To Stream Or Not To Stream

During my childhood the long-playing record or L.P. played back on machines called Victrolas or Phonographs. These platters were the format for pre-recorded music.

You could own records for $5.99 a piece back in those days. The culture was different too. Our parents for the most part grew up in the big band era. Rock n Roll was not music for their generation. Music is directly woven into the fabric of the times in which it is recorded.

When I was a kid rock n roll was in its 3rd decade. The be-bop-a-lula of the 50s gave way to the psychedelic haze of the 60s which gave way to the glam of the 70s. Then the 80s smashed all the genres into niches.

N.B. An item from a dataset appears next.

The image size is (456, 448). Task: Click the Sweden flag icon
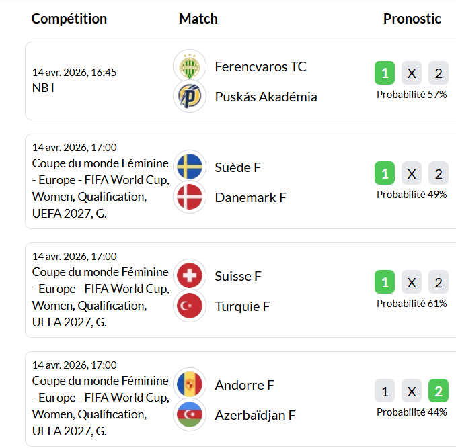(190, 167)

Heavy metal, New Wave, Dance, Pop, Jazz, Country, Rap, and many other musical forms energized different groups of listeners.

In the 1970s records were sold in department stores like Sears and Korvettes. Where I lived in The Bronx you could walk down to your local record shop. Broadway Records existed for many years as a provider of LP’s and a provider of concert tickets.

My first record was the soundtrack to the Star Wars sequel The Empire Strikes Back. On the RSO label, a double album with a gatefold sleeve that meant it opened up like a book to reveal an inner sleeve that contained a full color souvenir booklet of the movie! This record was $12.99. There were very few double albums for this reason during this era. I will never forget that recording.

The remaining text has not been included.